─── Records provided ───
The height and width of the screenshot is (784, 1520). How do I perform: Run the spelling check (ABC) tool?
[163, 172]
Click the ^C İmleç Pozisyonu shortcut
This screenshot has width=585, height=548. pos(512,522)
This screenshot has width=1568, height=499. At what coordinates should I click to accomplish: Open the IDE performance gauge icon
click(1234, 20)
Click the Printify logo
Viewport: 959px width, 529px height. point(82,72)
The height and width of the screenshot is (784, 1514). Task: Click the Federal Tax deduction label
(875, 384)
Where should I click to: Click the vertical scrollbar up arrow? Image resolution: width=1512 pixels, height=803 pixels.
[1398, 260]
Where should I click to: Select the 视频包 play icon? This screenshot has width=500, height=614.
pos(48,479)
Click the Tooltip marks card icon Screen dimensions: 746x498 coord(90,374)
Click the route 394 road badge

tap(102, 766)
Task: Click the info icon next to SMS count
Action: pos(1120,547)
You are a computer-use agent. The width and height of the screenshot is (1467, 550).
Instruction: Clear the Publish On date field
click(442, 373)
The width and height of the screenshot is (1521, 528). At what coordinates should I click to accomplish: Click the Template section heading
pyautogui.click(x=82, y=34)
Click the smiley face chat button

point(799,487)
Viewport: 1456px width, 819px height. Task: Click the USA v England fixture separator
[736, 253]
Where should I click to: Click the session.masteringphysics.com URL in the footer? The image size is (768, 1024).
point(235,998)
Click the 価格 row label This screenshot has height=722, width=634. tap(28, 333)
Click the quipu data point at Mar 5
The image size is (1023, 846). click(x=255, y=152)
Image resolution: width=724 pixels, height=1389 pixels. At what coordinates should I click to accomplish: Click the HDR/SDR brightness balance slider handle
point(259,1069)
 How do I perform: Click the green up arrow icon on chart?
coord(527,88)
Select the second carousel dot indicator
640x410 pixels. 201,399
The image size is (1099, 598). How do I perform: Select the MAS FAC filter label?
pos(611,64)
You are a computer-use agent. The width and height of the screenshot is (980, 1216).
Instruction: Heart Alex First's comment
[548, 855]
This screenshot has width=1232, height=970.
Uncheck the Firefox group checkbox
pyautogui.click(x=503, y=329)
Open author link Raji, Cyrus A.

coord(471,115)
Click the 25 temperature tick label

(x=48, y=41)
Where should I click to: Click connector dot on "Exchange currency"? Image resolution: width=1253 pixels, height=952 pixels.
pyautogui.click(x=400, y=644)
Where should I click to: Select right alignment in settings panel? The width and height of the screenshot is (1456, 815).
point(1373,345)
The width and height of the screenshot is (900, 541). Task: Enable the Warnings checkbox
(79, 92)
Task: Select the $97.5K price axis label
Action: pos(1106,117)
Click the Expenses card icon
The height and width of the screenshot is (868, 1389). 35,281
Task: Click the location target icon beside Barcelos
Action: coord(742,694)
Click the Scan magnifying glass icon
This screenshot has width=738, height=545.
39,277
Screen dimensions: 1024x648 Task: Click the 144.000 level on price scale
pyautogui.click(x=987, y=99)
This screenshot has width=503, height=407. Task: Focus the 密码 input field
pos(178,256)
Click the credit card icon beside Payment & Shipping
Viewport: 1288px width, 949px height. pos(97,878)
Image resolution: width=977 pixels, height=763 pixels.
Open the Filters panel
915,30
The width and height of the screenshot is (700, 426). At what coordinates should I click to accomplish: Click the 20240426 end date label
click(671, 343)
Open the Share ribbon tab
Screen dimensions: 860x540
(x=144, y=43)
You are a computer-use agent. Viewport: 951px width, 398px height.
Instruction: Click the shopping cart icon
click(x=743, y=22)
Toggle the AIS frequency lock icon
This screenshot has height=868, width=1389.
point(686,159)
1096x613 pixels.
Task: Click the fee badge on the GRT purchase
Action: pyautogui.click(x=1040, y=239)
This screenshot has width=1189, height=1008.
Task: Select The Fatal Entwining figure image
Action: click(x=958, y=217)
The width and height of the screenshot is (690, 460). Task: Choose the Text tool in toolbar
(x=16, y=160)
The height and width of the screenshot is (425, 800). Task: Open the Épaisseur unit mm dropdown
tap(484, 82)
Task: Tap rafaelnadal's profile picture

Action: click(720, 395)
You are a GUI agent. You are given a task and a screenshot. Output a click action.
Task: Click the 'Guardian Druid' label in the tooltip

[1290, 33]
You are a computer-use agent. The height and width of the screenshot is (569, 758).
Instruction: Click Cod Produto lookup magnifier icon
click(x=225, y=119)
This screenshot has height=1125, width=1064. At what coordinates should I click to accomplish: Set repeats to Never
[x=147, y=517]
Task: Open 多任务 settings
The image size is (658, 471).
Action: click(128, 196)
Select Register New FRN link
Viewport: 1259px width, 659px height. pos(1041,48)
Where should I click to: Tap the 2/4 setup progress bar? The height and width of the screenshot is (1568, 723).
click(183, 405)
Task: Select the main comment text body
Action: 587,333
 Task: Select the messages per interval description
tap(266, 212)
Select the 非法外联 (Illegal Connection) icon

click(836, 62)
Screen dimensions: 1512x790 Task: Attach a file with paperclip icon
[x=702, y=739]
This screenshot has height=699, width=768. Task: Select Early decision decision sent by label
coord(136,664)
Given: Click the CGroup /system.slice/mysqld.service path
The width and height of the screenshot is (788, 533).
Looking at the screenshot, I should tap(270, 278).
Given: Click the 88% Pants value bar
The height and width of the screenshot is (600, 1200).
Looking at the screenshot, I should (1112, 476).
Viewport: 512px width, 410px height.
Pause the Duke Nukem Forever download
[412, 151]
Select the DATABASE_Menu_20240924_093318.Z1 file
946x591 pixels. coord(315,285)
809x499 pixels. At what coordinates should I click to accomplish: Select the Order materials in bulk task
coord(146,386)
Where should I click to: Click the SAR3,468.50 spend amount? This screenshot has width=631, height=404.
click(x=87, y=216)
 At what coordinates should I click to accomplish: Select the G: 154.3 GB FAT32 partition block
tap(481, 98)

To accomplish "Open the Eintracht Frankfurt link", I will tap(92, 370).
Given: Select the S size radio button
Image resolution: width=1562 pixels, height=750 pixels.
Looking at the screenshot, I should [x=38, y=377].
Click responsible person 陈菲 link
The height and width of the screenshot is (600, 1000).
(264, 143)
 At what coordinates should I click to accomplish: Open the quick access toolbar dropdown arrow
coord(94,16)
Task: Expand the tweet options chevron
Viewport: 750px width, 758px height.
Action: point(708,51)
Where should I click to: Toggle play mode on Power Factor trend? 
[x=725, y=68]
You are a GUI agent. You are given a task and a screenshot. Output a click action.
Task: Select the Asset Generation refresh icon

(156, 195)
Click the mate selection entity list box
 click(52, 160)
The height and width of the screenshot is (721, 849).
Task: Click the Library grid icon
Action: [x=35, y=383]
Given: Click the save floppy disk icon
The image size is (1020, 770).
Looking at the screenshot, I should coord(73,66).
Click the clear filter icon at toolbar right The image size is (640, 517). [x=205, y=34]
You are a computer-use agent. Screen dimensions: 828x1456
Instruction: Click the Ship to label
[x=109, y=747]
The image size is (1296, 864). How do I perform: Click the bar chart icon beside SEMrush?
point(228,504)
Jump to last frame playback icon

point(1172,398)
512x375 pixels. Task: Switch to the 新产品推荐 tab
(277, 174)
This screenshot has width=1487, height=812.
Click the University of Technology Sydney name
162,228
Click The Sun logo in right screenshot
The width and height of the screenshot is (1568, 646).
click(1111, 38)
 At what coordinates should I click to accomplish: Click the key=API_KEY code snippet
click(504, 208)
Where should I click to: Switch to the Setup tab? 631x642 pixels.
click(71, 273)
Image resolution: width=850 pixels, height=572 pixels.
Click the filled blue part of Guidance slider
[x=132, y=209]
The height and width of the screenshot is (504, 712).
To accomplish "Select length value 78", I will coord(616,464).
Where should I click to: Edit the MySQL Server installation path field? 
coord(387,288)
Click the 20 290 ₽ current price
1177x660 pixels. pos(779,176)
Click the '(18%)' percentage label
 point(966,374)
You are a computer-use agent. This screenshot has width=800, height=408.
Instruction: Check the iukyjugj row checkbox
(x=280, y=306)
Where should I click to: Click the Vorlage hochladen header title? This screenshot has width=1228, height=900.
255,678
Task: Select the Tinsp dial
───
(Task details)
Of the lines above, extract only those from the line with "Screen dimensions: 860x540" to the line with "You are a computer-use agent. The height", both included, exactly as written.

(Solution)
Screen dimensions: 860x540
(x=144, y=43)
You are a computer-use agent. Viewport: 951px width, 398px height.
Instruction: Click the shopping cart icon
click(x=743, y=22)
Toggle the AIS frequency lock icon
This screenshot has height=868, width=1389.
point(686,159)
1096x613 pixels.
Task: Click the fee badge on the GRT purchase
Action: pyautogui.click(x=1040, y=239)
This screenshot has width=1189, height=1008.
Task: Select The Fatal Entwining figure image
Action: click(x=958, y=217)
The width and height of the screenshot is (690, 460). Task: Choose the Text tool in toolbar
(x=16, y=160)
The height and width of the screenshot is (425, 800). Task: Open the Épaisseur unit mm dropdown
tap(484, 82)
Task: Tap rafaelnadal's profile picture

Action: click(720, 395)
You are a GUI agent. You are given a task and a screenshot. Output a click action.
Task: Click the 'Guardian Druid' label in the tooltip

[1290, 33]
You are a computer-use agent. The height and width of the screenshot is (569, 758).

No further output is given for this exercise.